Side Note: I got a robocall from the Faith and Freedom Coalition this week. Faith and Freedom, for those who don't know it, is an evangelical activist organization run by the criminally corrupt Ralph Reed, a man who would not get past my front door if he came over in person. Reed took money from disgraced (and jailed) lobbyist Jack Abramoff to use his evangelical ties to gin up opposition to legalized gambling on behalf of Indian casino clients (Indian casinos are, of course, legalized gambling). He took more money from Abramoff to lobby on behalf of an effort to prevent the Northern Mariana Islands from being subject to US wage and worker safety laws--an effort that maintained the ability of employers there to exploit their workers, including forcing female employees into sex slavery and requiring them to undergo abortions--all, according to the vile Reed, in the name of God. Somehow, though he keeps playing them for suckers, Christians keep believing he's one of them. All anyone can know for sure about him is that he's a liar and utterly without moral boundaries. If there's ever been a more heinous hypocrite on the face of the earth, I don't want to know about it. The call from Faith and Freedom was encouraging me to contribute money to an effort to help prevent at least half of the states from setting up health insurance exchanges--one more attempt to kill ObamaCare, and therefore to kill Americans who can't afford health insurance and don't get it through their employers.
This Week in Presidential Vacations
Some on the right are already complaining about President Obama's upcoming summer vacation at Martha's Vineyard. One thing we here at TWiA World Headquarters never complain about is presidential time off. Being the president of the United States is almost certainly the hardest, most demanding job in the world. Anyone who didn't take a break now and again would no doubt go berserk before long.

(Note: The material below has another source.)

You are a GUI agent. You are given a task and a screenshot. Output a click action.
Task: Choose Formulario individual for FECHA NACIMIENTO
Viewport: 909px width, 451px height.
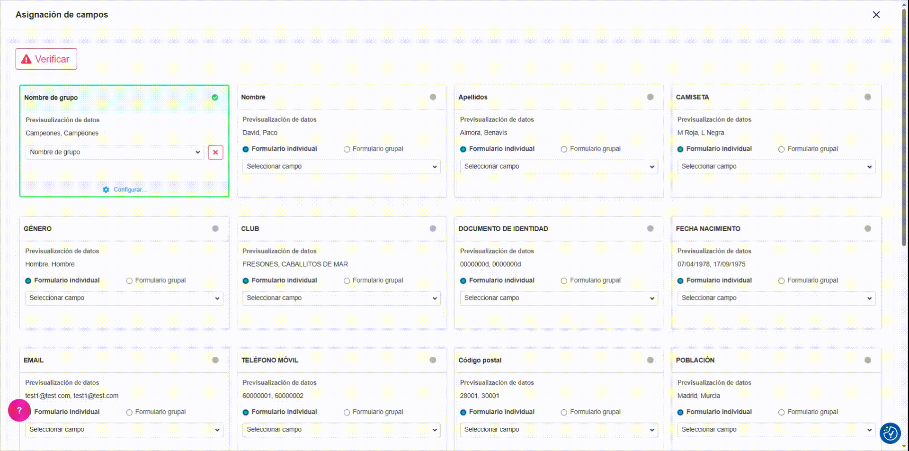680,281
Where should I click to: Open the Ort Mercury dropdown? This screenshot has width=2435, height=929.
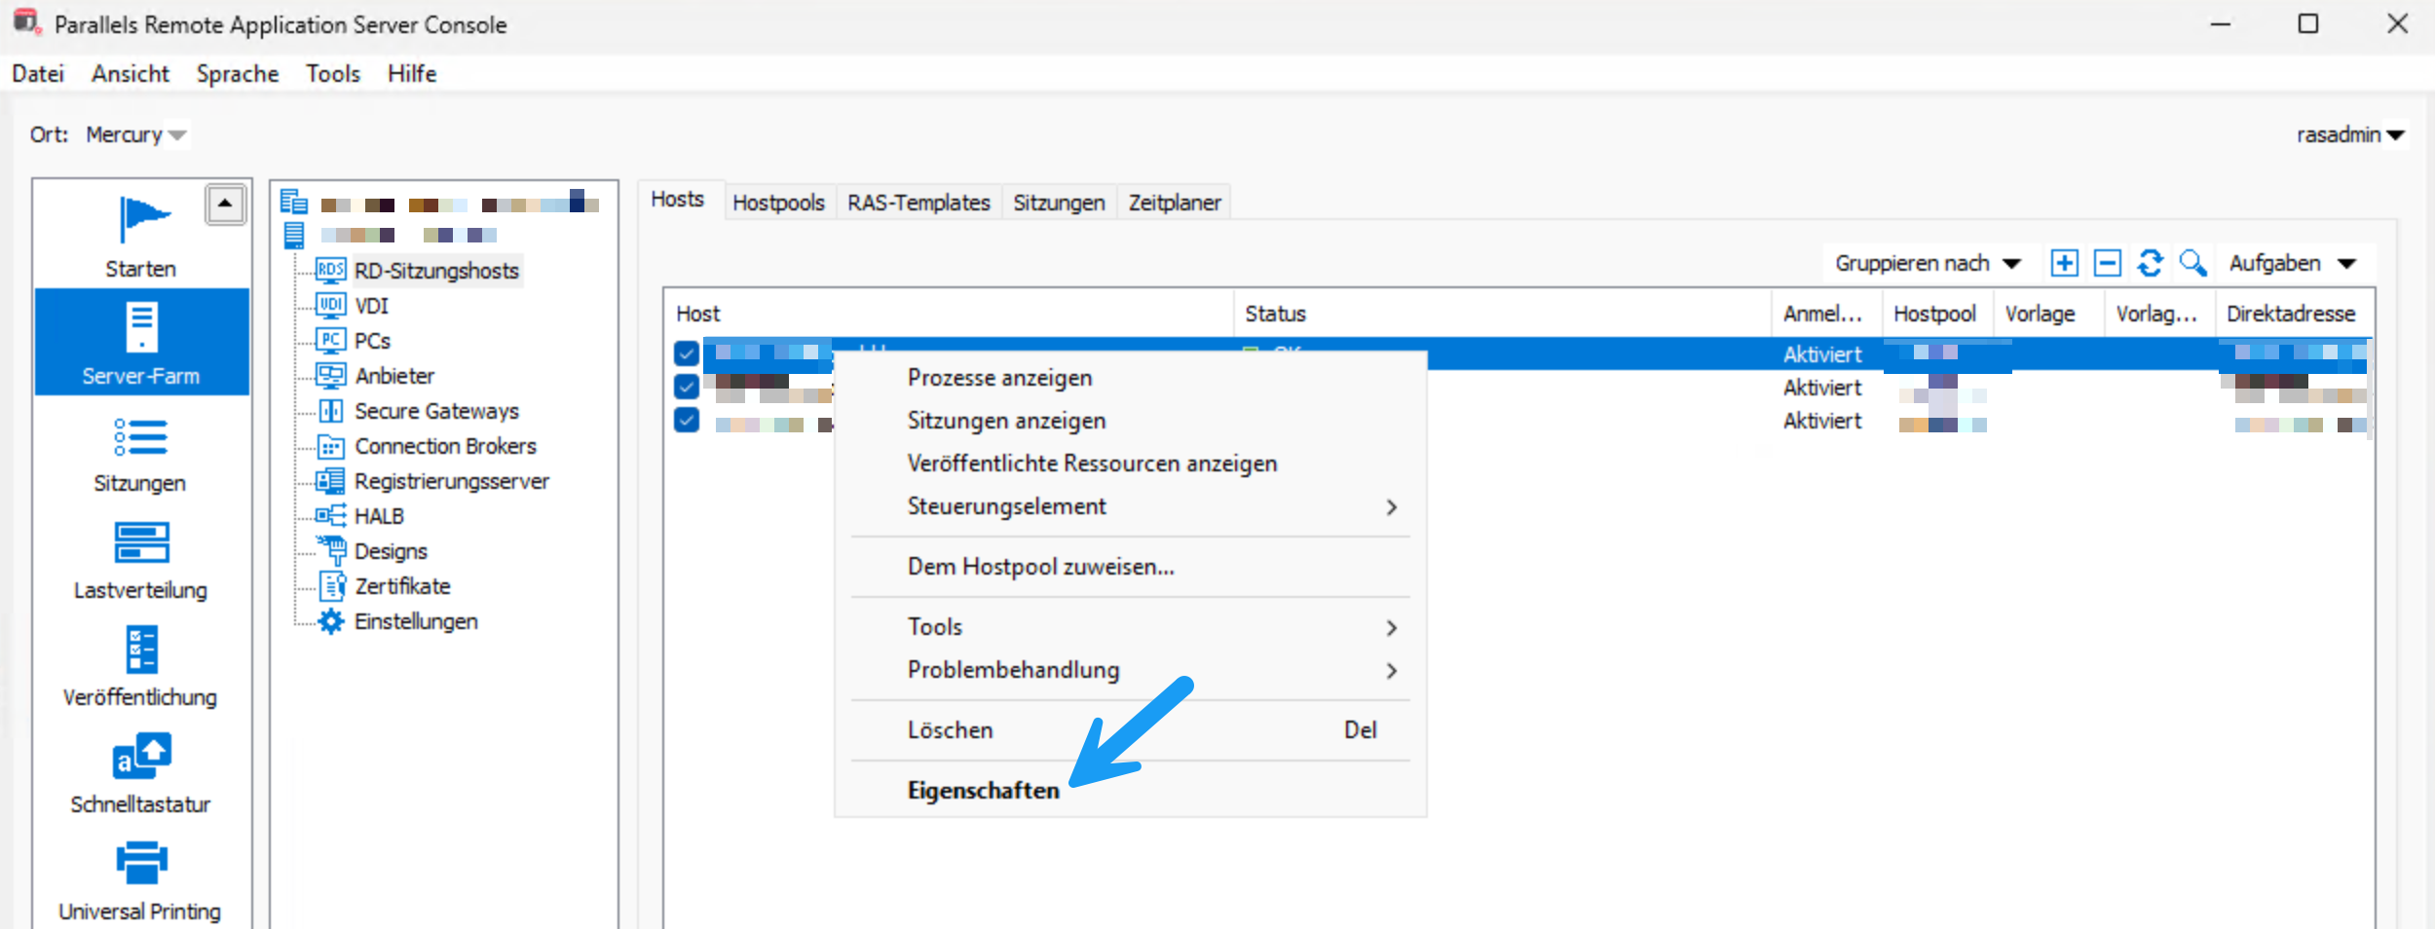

Still, when they complain, it's not a bad idea to look back at the history of presidential vacationers. At this point in his second term, President Obama has taken 87 days off. At the same point in his second term, President George W. Bush had taken 399 days off. Before Bush, Ronald Reagan held the record. Does that make them lazy? Not necessarily. Everybody deals with stress in his or her own fashion. ONe can argue that President Bush was intellectually uncurious, and that President Reagan was prone to confusing fantasy with reality. But lazy? I don't think a truly lazy person could ever become president, or would run for a second term.
So enjoy your vacation, Mr. President. And have a nice visit to Bunch of Grapes, the Vineyard's terrific independent bookstore.
This Week in Congressional Vacations
Tell me again why we taxpayers are paying House Republicans? Anyone?
But before they go, they'll vote on...oops. No, they won't.
This Week in Phony Scandals
This Week in Gun Safety
A 12-year-old boy robs a lemonade stand with a BB gun. The NRA cries foul and offers him a free Bushmaster for this next heist.
Okay, I made that last part up. Or did I?
Quote of the Week
“If someone is gay and he searches for the Lord and has good will, who am I to judge?”